WHAT TO DO | Please say how many lines in the records below contain the word "file", giving the number alone.

DATA PROVIDED |

• • • • • • •

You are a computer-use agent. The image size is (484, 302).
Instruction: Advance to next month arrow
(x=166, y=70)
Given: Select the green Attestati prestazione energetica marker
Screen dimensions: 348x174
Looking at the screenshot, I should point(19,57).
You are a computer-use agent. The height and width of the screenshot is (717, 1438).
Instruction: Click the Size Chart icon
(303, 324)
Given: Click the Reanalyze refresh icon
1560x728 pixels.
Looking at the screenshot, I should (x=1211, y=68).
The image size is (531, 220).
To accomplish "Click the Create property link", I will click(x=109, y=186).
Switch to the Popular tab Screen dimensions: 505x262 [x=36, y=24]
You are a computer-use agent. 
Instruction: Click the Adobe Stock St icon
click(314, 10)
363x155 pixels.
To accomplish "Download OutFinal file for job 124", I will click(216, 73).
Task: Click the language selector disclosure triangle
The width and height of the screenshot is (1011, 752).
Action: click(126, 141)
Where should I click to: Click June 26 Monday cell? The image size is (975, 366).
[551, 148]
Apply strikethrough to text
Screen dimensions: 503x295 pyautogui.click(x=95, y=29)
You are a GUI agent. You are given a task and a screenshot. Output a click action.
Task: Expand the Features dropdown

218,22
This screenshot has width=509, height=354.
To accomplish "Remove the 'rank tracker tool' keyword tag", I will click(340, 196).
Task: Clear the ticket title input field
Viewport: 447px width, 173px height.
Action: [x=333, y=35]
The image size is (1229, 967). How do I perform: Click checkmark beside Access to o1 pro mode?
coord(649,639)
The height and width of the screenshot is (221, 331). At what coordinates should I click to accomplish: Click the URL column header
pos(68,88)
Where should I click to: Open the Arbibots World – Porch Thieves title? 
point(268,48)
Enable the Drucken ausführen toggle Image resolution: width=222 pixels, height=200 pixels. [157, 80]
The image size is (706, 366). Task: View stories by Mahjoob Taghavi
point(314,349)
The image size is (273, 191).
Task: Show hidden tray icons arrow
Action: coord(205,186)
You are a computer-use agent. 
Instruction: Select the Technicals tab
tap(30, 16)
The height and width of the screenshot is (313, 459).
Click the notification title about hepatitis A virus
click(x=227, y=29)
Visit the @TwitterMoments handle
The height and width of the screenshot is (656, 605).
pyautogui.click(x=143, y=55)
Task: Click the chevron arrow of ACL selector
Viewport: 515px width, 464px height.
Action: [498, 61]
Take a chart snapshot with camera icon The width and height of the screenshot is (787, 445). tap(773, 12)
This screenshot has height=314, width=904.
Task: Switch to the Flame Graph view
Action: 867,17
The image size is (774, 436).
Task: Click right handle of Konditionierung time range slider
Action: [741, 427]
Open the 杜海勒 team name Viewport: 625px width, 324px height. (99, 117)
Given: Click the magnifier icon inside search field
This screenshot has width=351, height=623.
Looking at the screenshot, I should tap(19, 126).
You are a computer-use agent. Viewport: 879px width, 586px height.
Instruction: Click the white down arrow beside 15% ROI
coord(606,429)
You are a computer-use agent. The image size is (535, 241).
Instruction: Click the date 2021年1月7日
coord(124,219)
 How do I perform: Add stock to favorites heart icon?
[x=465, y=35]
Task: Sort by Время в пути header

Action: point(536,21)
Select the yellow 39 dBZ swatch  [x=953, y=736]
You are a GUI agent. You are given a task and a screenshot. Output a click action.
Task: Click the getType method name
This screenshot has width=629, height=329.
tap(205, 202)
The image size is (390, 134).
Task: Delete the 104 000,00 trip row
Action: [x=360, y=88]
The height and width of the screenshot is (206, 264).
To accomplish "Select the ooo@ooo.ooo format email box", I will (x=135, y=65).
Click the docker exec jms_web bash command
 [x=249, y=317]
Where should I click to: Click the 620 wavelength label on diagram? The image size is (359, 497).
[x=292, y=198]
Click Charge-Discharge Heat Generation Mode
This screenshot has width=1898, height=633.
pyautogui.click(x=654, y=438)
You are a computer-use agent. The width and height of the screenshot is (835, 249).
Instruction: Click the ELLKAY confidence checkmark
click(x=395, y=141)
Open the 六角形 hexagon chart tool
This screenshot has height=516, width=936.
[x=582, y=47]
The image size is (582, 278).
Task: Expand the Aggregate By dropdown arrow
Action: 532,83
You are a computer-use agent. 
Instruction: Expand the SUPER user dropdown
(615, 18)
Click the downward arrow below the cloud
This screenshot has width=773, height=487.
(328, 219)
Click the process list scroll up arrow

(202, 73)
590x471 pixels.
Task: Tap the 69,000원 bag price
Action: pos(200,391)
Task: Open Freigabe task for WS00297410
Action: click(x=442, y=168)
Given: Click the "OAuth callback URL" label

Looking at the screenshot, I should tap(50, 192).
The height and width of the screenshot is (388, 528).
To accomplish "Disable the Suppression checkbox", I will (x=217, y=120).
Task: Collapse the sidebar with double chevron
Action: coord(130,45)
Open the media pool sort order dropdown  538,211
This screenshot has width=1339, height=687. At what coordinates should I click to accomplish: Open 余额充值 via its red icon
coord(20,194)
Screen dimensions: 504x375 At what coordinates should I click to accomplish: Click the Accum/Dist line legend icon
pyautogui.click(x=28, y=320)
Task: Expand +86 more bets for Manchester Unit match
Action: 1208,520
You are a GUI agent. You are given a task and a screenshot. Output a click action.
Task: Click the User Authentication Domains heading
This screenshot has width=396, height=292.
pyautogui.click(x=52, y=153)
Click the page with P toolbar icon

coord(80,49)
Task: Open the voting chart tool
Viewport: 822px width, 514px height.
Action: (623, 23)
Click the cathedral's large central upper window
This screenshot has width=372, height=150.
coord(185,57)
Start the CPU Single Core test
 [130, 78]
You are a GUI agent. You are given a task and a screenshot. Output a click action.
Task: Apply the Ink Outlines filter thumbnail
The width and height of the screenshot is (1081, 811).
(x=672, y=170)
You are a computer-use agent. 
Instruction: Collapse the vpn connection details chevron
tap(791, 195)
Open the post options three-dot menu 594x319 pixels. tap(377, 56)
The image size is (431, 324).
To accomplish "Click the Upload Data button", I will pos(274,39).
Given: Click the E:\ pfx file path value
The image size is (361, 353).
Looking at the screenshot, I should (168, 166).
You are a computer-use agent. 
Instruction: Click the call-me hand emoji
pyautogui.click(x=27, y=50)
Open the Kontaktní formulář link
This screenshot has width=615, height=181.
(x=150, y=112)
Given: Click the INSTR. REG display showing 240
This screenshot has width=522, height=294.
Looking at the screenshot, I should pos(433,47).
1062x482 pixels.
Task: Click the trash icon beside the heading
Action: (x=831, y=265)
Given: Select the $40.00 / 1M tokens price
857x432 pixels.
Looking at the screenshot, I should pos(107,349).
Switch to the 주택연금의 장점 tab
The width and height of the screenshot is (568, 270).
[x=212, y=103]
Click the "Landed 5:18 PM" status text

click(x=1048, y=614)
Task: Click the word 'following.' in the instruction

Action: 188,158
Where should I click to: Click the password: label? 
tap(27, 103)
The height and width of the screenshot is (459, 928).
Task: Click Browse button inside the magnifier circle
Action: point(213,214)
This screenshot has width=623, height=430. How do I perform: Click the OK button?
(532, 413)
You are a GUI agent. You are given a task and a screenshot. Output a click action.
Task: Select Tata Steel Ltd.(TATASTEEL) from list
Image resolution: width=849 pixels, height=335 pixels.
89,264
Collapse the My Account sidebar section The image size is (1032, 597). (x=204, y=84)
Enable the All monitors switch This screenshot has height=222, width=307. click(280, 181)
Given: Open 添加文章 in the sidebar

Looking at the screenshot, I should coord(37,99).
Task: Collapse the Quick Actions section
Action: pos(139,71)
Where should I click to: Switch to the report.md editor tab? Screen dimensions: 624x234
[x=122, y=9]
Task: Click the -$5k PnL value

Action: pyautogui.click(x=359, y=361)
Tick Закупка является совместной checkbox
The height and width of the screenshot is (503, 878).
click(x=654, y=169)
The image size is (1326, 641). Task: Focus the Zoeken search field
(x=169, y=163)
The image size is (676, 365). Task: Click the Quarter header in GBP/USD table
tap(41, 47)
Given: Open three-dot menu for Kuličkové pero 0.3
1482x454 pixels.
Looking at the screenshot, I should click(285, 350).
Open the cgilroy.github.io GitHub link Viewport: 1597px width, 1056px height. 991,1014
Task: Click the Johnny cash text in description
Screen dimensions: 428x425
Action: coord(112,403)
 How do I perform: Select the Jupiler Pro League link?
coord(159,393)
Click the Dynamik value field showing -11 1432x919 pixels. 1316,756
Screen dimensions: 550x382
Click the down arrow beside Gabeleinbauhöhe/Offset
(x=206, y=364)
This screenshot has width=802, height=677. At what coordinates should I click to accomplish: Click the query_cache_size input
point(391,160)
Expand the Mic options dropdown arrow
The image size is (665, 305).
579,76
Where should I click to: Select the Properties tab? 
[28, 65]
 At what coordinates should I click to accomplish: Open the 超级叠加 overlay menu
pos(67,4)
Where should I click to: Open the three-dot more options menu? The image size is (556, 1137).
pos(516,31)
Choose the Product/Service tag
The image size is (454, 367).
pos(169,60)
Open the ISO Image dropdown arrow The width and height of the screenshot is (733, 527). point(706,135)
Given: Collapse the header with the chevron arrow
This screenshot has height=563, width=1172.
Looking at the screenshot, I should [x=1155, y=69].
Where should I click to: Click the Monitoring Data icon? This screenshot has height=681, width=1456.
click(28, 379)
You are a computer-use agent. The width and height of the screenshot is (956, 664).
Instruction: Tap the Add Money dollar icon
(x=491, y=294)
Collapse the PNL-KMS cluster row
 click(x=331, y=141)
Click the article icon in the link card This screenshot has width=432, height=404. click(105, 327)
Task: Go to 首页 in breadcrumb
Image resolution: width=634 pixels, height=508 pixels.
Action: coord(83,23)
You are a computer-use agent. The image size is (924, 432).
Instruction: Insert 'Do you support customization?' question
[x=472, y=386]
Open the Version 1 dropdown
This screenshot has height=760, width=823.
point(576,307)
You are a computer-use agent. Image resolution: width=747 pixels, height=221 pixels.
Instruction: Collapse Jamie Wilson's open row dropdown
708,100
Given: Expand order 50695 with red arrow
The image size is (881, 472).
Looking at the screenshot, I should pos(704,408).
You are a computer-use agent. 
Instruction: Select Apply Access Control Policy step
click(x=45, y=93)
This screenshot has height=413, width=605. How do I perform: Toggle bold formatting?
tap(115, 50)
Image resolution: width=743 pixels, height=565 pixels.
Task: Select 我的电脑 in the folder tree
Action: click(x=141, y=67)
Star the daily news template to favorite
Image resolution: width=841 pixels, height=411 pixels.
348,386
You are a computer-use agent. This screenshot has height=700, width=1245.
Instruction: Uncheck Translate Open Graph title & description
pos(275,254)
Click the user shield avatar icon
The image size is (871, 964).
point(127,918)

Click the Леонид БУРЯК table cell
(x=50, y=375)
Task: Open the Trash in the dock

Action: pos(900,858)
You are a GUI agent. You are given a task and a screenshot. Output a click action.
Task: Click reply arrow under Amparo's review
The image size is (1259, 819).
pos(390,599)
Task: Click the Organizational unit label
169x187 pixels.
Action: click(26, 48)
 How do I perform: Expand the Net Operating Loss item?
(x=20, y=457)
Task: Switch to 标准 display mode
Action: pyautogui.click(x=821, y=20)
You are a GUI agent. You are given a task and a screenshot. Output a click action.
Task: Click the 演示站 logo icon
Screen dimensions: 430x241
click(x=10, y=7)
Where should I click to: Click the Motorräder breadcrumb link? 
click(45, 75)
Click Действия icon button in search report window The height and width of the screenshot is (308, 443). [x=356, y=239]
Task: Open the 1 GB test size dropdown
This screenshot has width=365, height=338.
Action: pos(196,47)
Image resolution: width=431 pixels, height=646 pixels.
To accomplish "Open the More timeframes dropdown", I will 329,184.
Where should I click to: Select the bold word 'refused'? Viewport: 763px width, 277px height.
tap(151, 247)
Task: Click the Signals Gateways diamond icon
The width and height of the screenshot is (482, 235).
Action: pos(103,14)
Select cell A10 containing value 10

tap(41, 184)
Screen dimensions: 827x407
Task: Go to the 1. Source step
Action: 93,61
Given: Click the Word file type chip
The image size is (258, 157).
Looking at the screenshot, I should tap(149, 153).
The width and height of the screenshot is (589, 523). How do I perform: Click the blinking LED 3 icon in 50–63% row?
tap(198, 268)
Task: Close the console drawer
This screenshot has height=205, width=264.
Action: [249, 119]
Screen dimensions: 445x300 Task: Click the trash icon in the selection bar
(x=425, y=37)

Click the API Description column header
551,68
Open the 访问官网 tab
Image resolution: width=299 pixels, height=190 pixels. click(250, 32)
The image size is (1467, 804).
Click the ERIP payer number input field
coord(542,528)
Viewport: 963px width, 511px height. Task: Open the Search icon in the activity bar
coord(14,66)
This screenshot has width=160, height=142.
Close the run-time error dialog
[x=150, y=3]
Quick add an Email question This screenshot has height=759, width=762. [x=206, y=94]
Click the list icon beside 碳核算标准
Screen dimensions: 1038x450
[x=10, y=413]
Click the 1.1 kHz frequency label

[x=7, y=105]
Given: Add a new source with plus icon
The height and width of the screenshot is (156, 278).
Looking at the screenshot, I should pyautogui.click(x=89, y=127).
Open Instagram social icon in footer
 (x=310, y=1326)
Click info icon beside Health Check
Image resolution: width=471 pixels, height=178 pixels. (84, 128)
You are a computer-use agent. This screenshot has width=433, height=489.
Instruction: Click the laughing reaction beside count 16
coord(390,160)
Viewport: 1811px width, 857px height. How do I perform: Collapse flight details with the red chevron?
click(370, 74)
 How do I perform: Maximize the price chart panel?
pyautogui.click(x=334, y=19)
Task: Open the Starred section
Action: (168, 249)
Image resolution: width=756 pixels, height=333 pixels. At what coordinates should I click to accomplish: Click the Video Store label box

• • • • • • •

WRITTEN RESPONSE | 3